**EXERCISE:**
Give the number of lines in the data that hold the word "section", and nothing else.

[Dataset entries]
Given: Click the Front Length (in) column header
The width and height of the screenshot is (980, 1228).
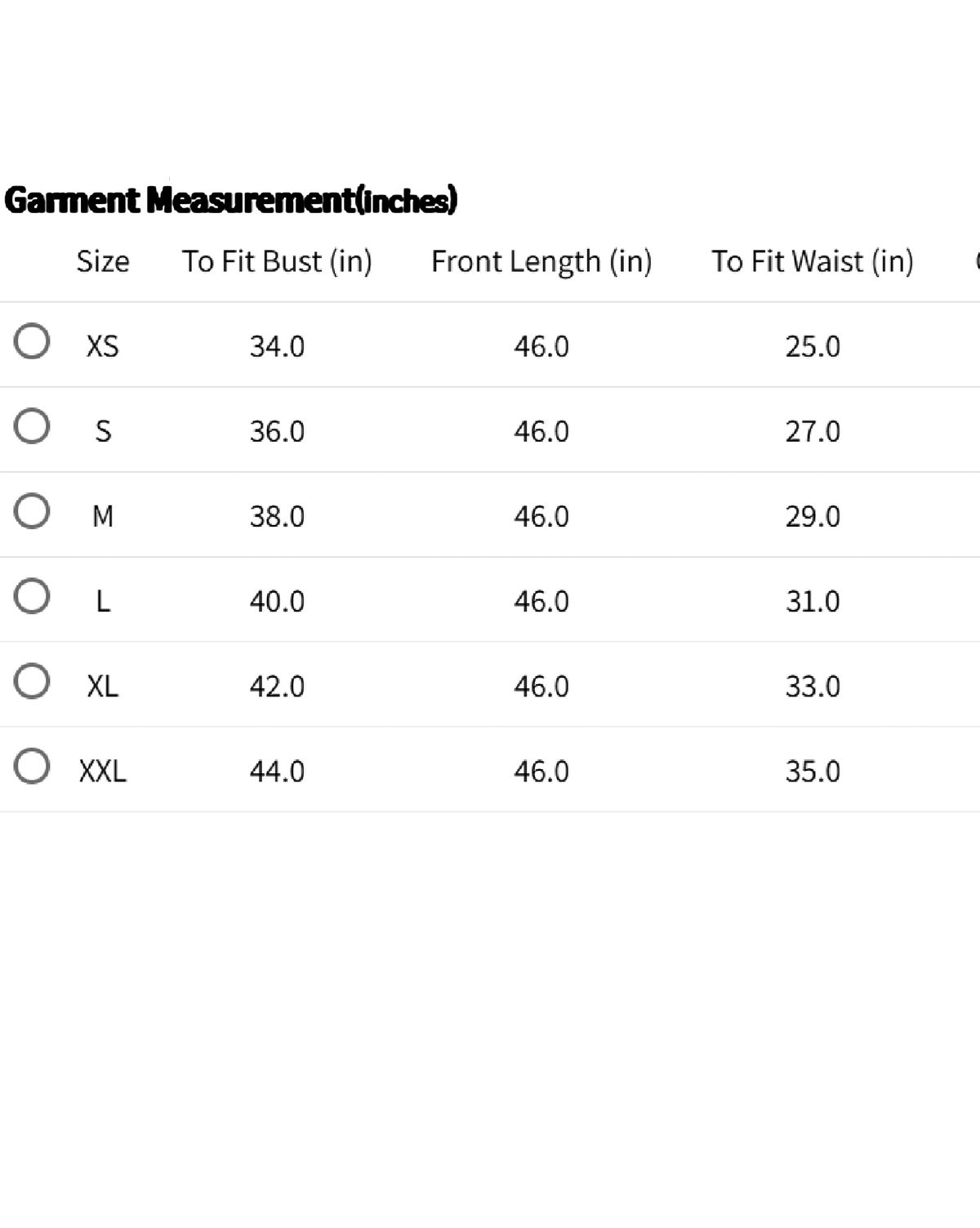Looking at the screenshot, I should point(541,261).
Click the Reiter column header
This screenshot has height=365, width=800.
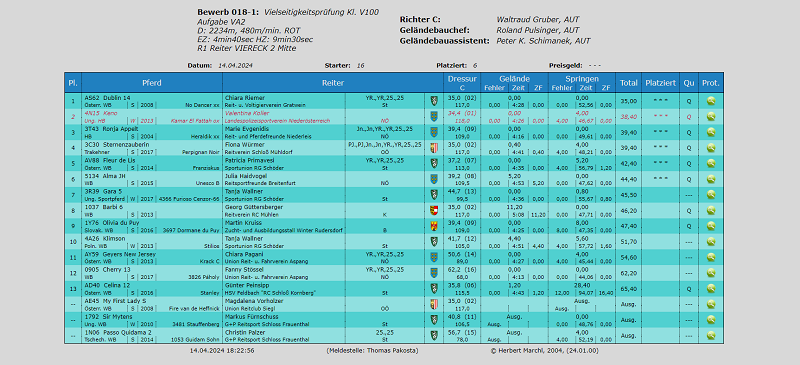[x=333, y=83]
---
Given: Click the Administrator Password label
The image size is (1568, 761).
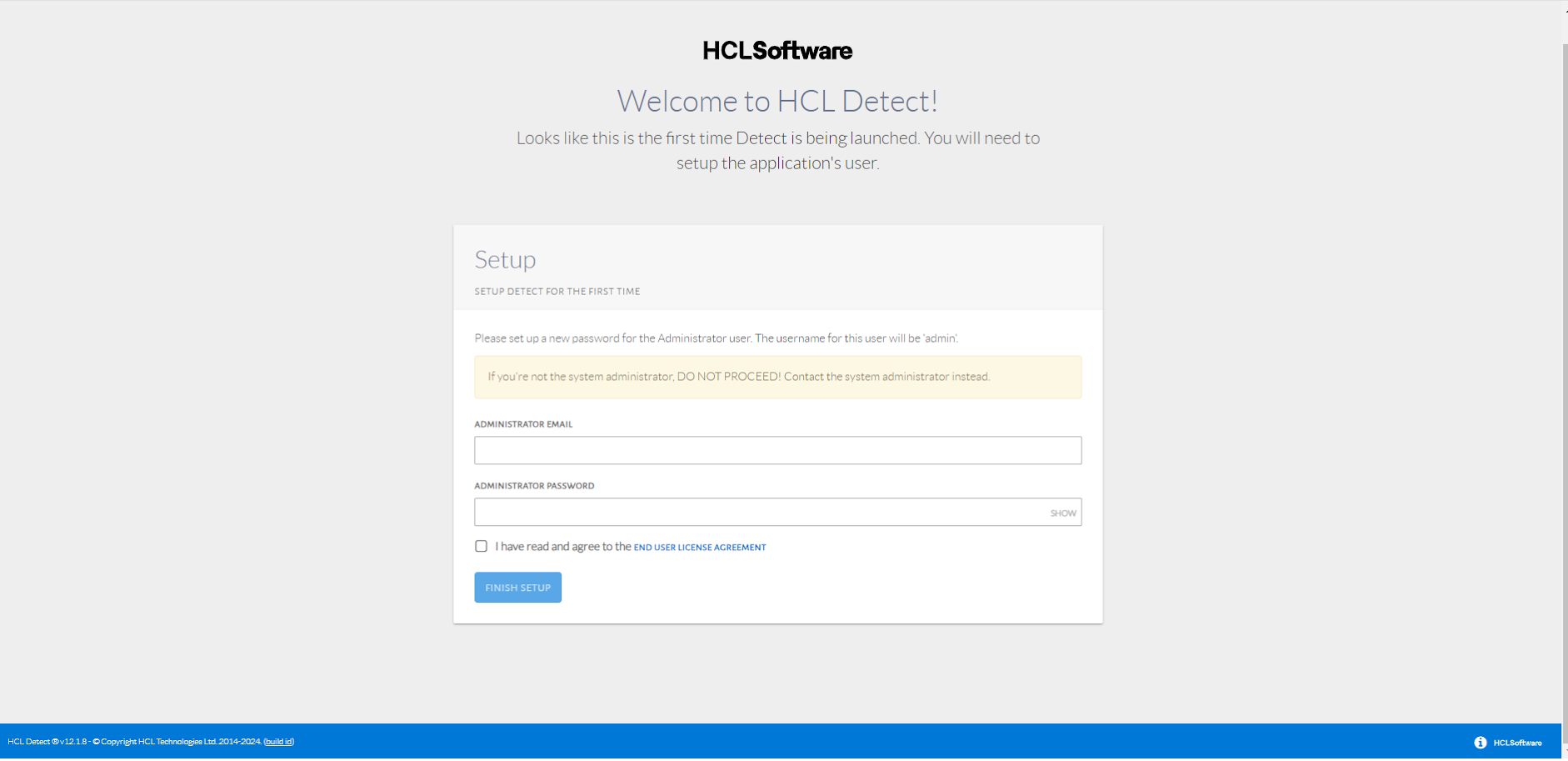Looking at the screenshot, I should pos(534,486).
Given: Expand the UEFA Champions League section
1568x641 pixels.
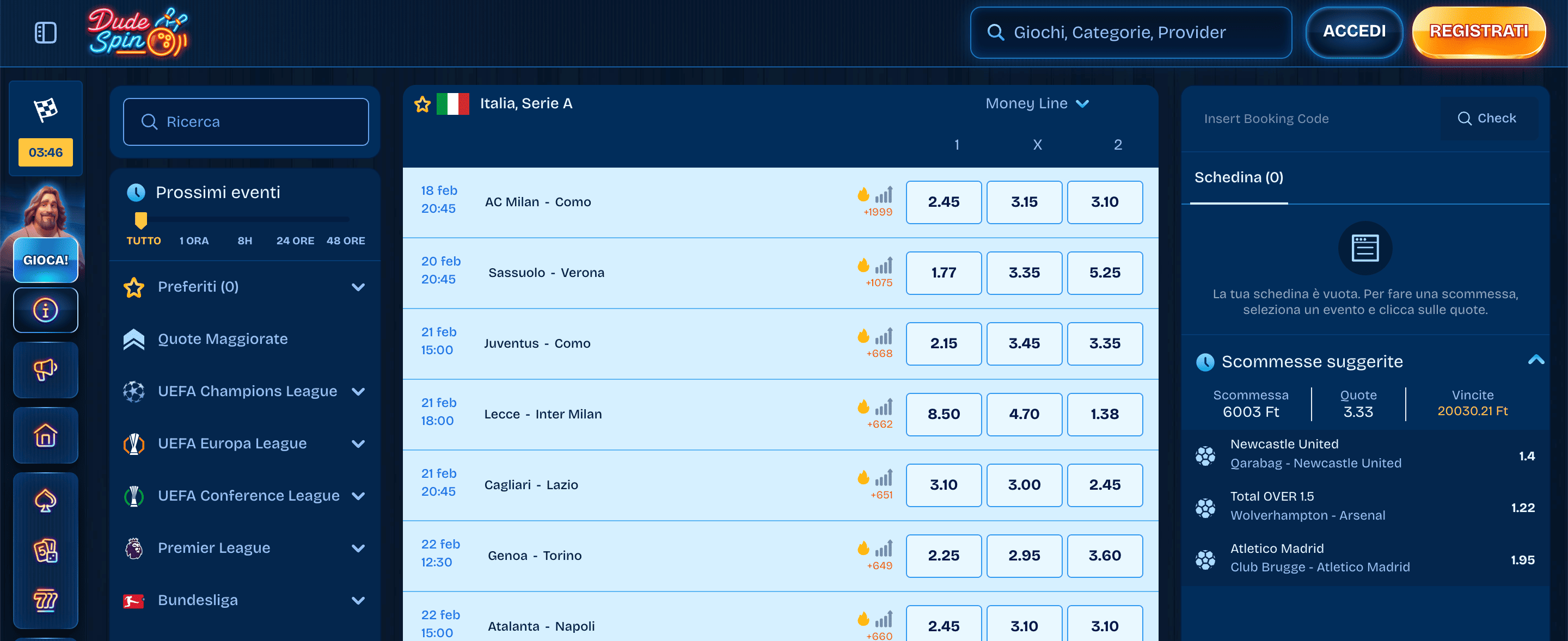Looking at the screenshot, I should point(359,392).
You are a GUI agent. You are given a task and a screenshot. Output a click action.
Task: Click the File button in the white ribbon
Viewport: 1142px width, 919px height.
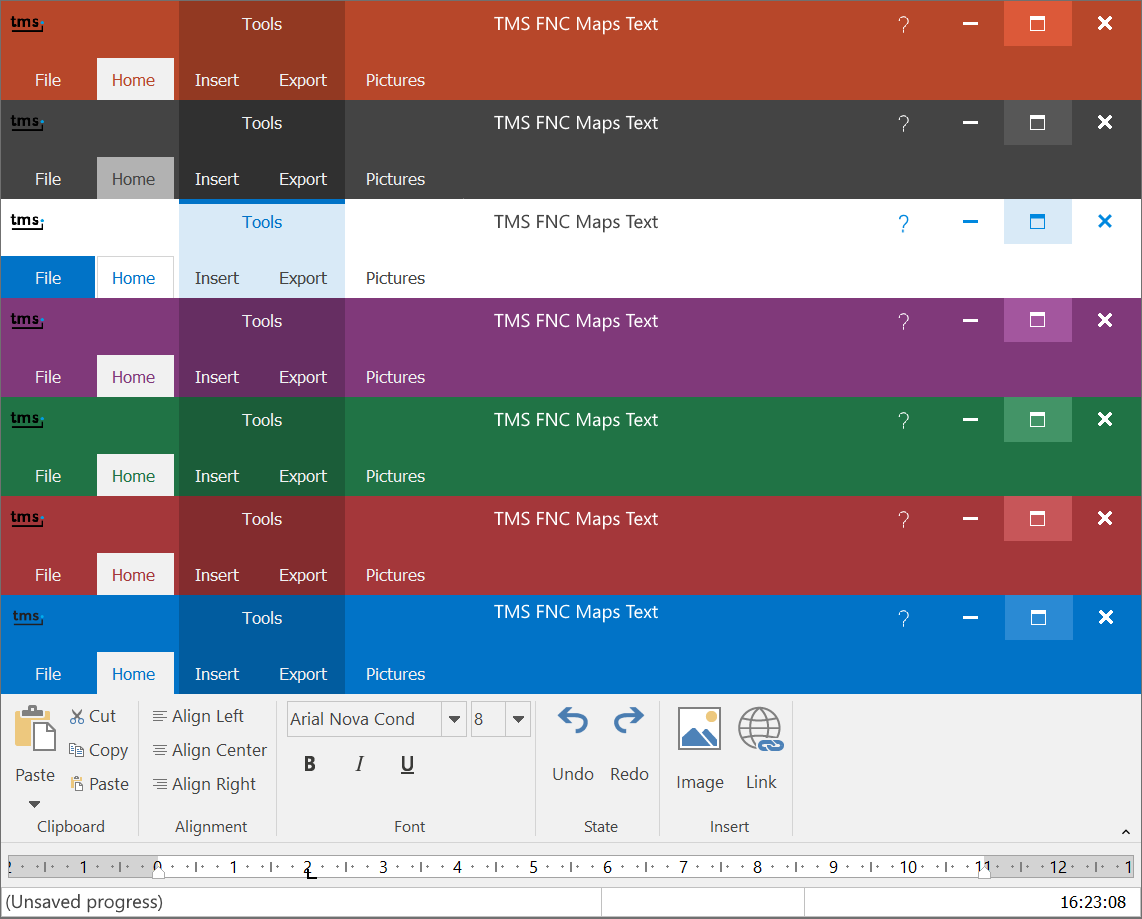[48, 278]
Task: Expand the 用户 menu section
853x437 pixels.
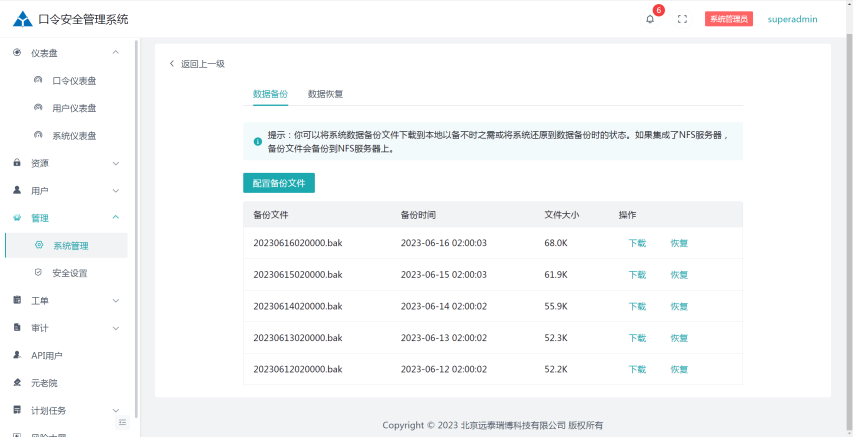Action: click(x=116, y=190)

**TASK SOLUTION:**
2